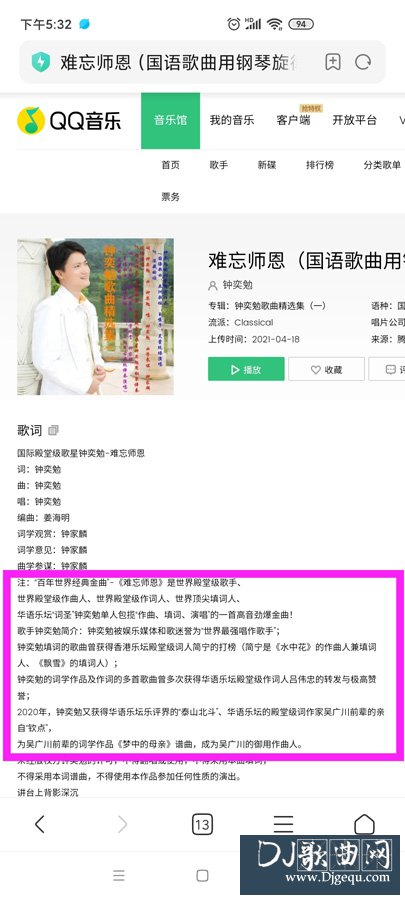
Task: Go back with the browser back arrow
Action: (x=40, y=824)
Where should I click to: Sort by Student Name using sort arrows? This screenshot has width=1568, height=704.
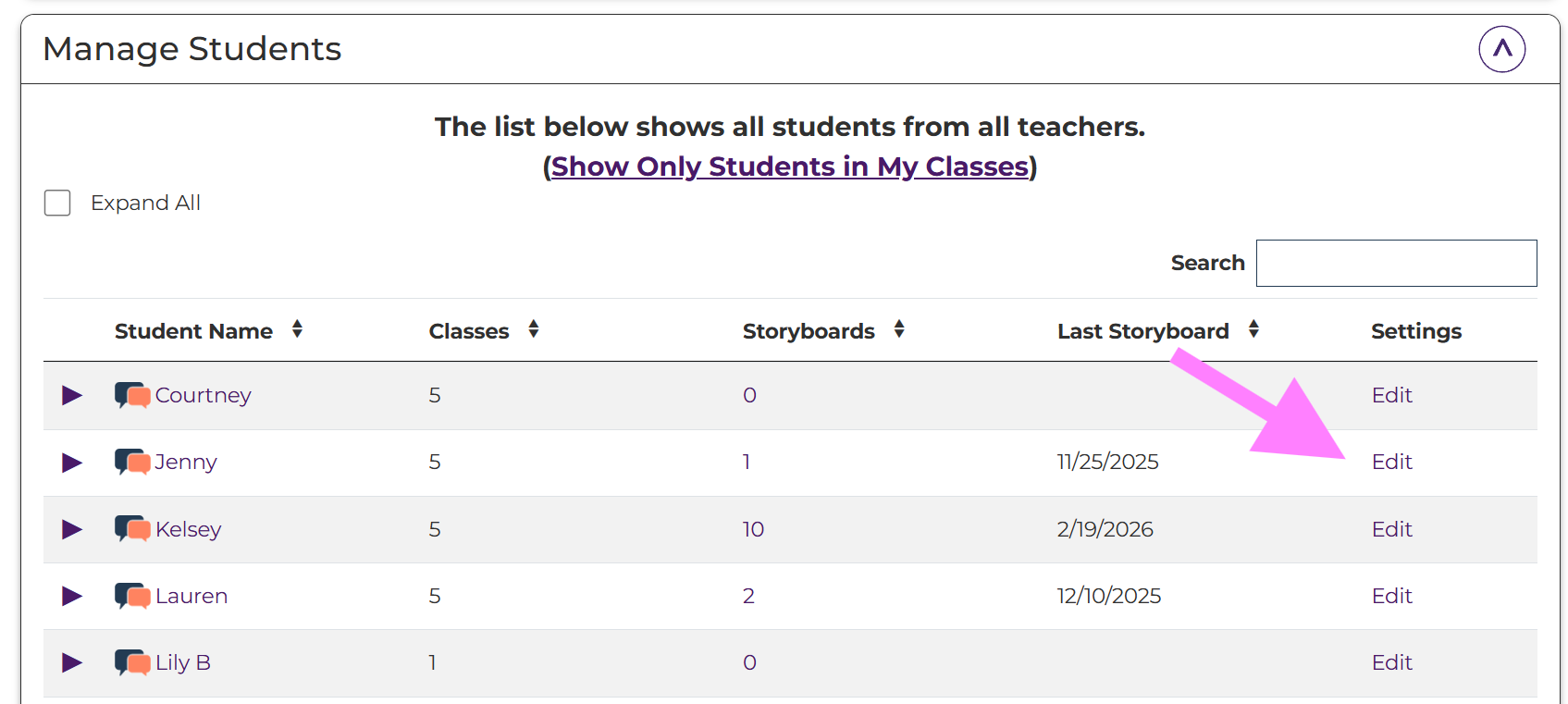[x=297, y=329]
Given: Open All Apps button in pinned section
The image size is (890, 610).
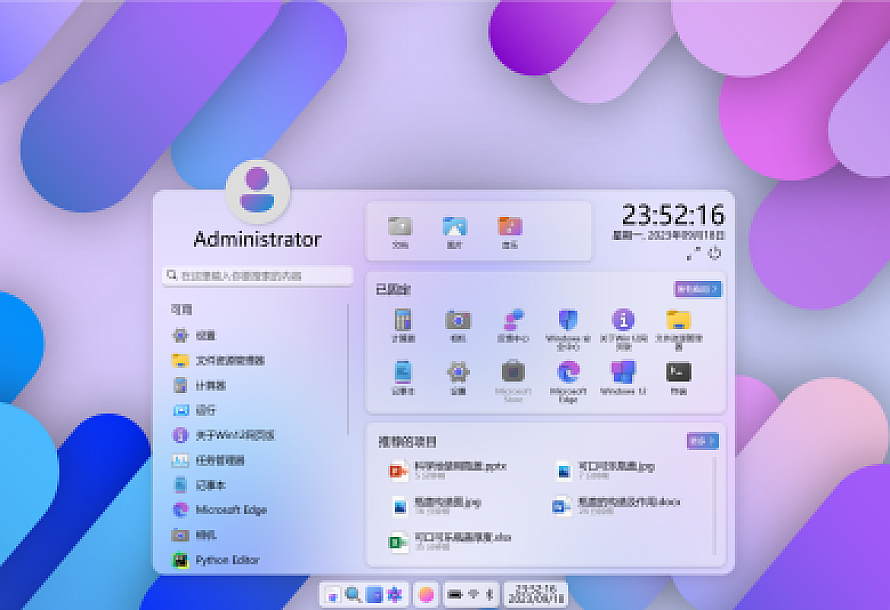Looking at the screenshot, I should point(697,289).
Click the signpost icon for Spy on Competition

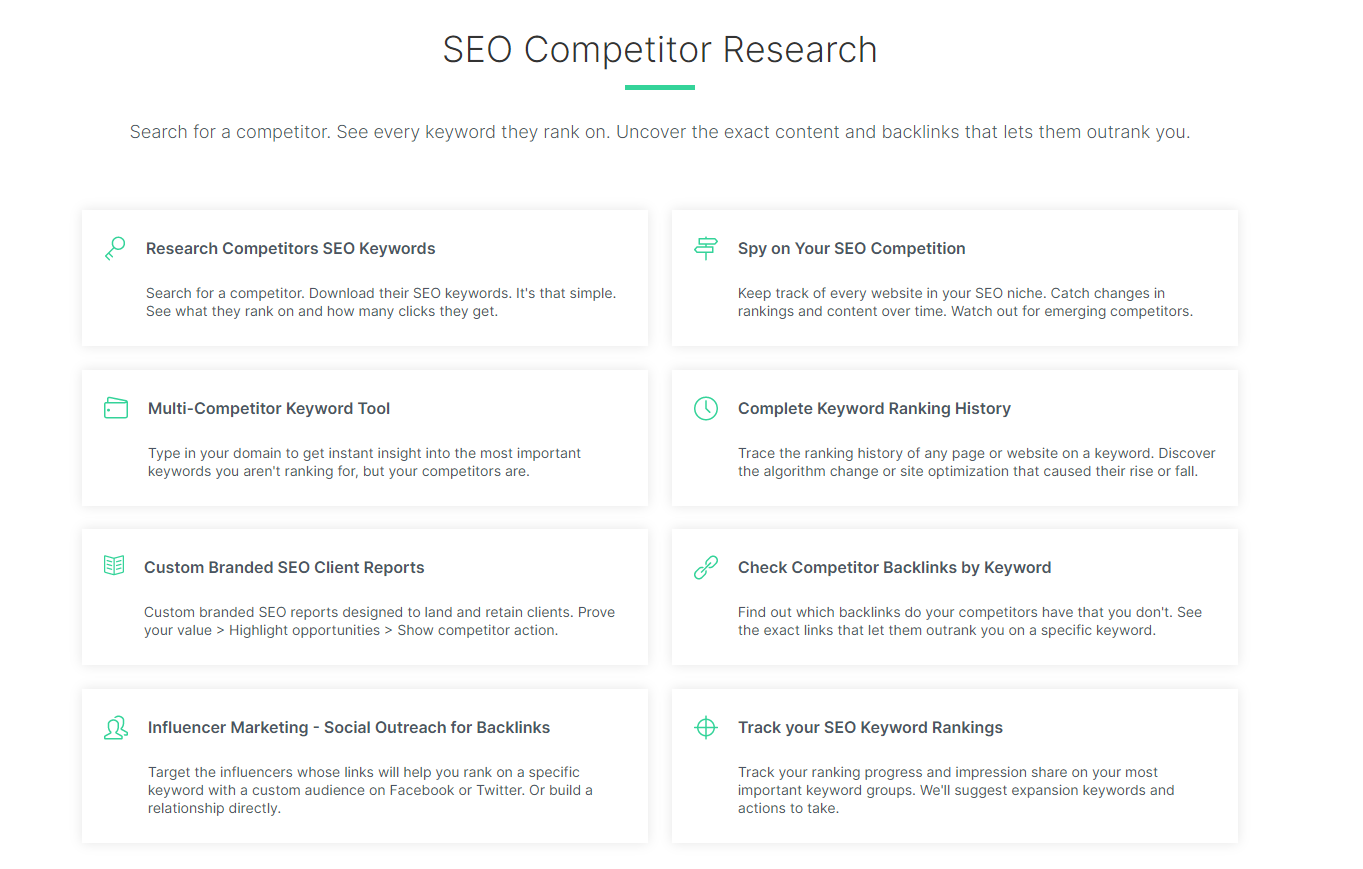click(x=706, y=248)
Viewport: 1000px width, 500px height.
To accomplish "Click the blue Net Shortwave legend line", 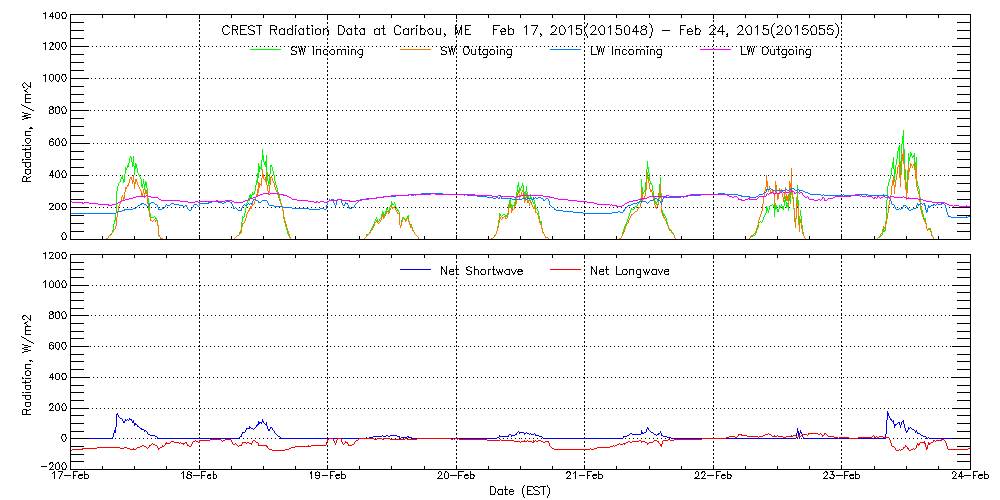I will (x=417, y=270).
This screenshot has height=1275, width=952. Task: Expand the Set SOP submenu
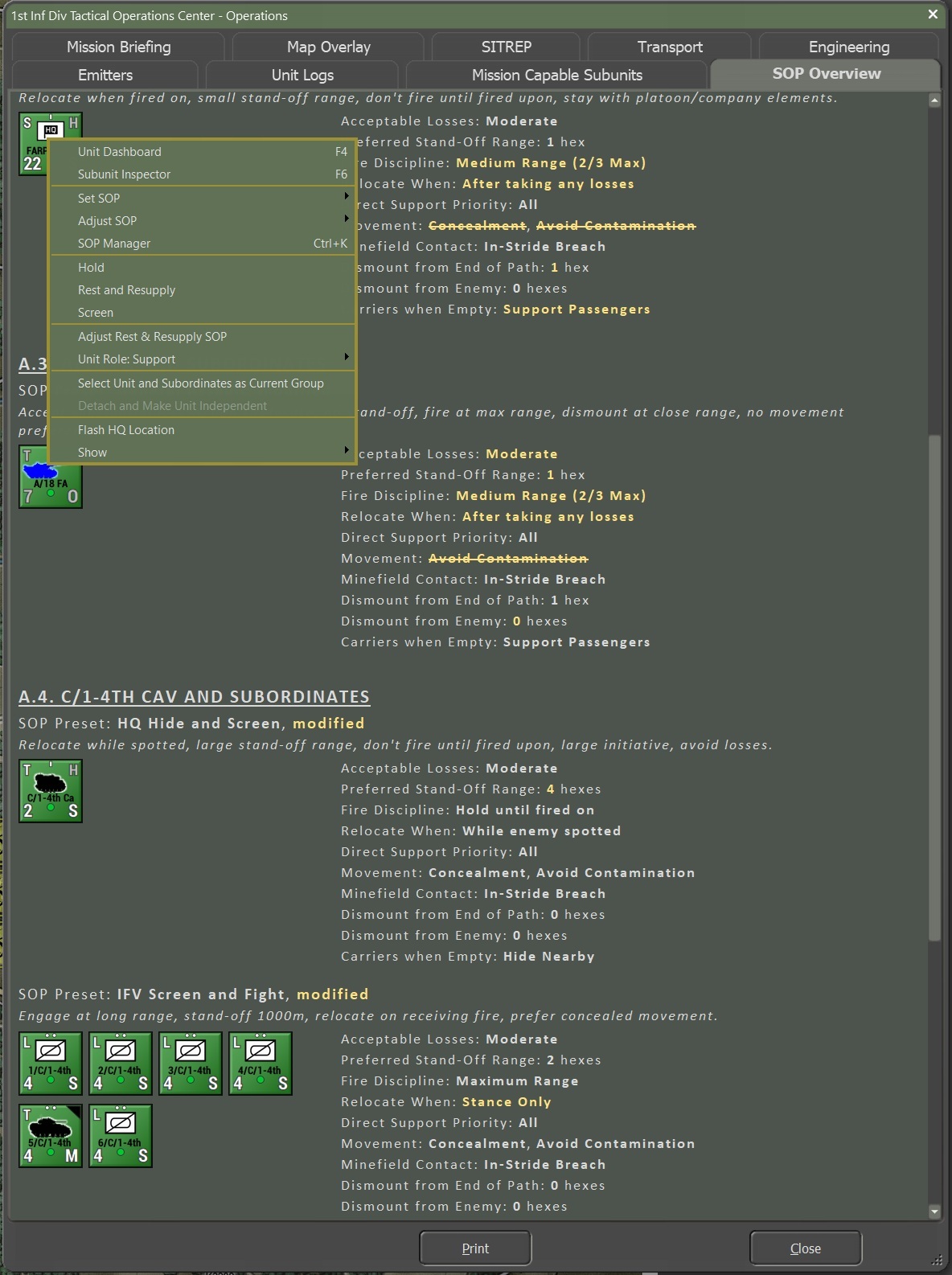203,198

━━━━━━━━

▶ _WHAT IS NEEDED_:
Copy exactly the lines of the listing above between the one holding "Where should I" and the one holding "Viewport: 1000px width, 500px height.", inclusive; omit all pictures.

▶ _RESULT BELOW_:
Where should I click to: Sort by Student Name using sort arrows? This screenshot has width=1568, height=704.
[x=297, y=329]
Given: Open All Apps button in pinned section
The image size is (890, 610).
Looking at the screenshot, I should point(697,289).
Click the signpost icon for Spy on Competition

click(x=706, y=248)
Viewport: 1000px width, 500px height.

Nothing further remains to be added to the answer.